We’ve reached the halfway point of the season in the SEC, so it’s time to breakdown CFB Film Room’s selections for the midseason All-SEC team.
Here are our selections for the SEC’s top offensive players through the first half of the 2017 season, with a key stat for each player:
Jeff Holland, Auburn
Holland has been the SEC’s most dominant pass-rusher, leading the league with 28 QB pressures, including seven sacks.
Josh Allen, Kentucky
Allen has generated 17 QB pressures this season and has been remarkbly efficient at finishing when he gets a shot at the quarterback—15 of 17 pressures have been sacks or hits.
Jeffery Simmons, Mississippi State
Mississippi State’s development on defense this year has been made possible in part due to Simmon’s ability the anchor the line. He’s generated 11 QB pressures, including five sacks—impressive production from an interior lineman.
Da’Ron Payne, Alabama
Panye is the anchor of Alabama’s line and excels against the run. He’s among the team leaders with 28 tackles and has also added six QB pressures.
Roquan Smith, Georgia
Smith is among the SEC leaders with 55 tackles and has just three missed tackles, giving him an impressive tackle rate of 94.8 percent. He’s also added nine stuffs and six QB pressures.
Terez Hall, Missouri
Missouri’s defense is a mess but Hall is still making his mark. He has a 91.7 percent tackle rate and leads the SEC with 11 stuffs.
De’Jon Harris, Arkansas
Harris is another standout on a terrible defense. He’s tasked with cleaning up the mess created by Arkansas’ defensive line and yet he’s only missed two tackles all season.
Marco Wilson, Florida
Wilson has allowed four receptions this season, and it’s no fluke either. He’s the only cornerback in the SEC with at least 20 targets, who has contested over 50 percent of the throws in his direction.
Levi Wallace, Alabama
On throws at least seven yards downfield, Wallace has allowed just four receptions on 21 targets, and has contested seven of those targets.
Kevin Toliver, LSU
Opposing teams have been avoiding Toliver, choosing to pick on Greedy Williams instead. When teams have tested Toliver, he’s proven why avoiding him is a strong strategy. Toliver has contested 10 of the 14 targets he’s seen at seven or more yards downfield, while allowing just three receptions.

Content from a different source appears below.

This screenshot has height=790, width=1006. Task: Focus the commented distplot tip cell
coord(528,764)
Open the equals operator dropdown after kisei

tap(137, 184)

Minkah Fitzpatrick, Alabama
Fitzpatrick has been inconsistent in coverage this season, but his role is much larger than that at Alabama. He’s among the team leaders with seven QB pressures, an impressive number for a safety.
J.R. Reed, Georgia
Reed’s somewhat unexpected emergence in the Georgia secondary has arguably made him the MVP of their dominant defense. He leads the SEC in tackle rate at 97.4 percent, thanks to just one missed tackle on the season—and keep in mind, that’s a stat typically dominated by bigger, more physical linebackers and edge-rushers.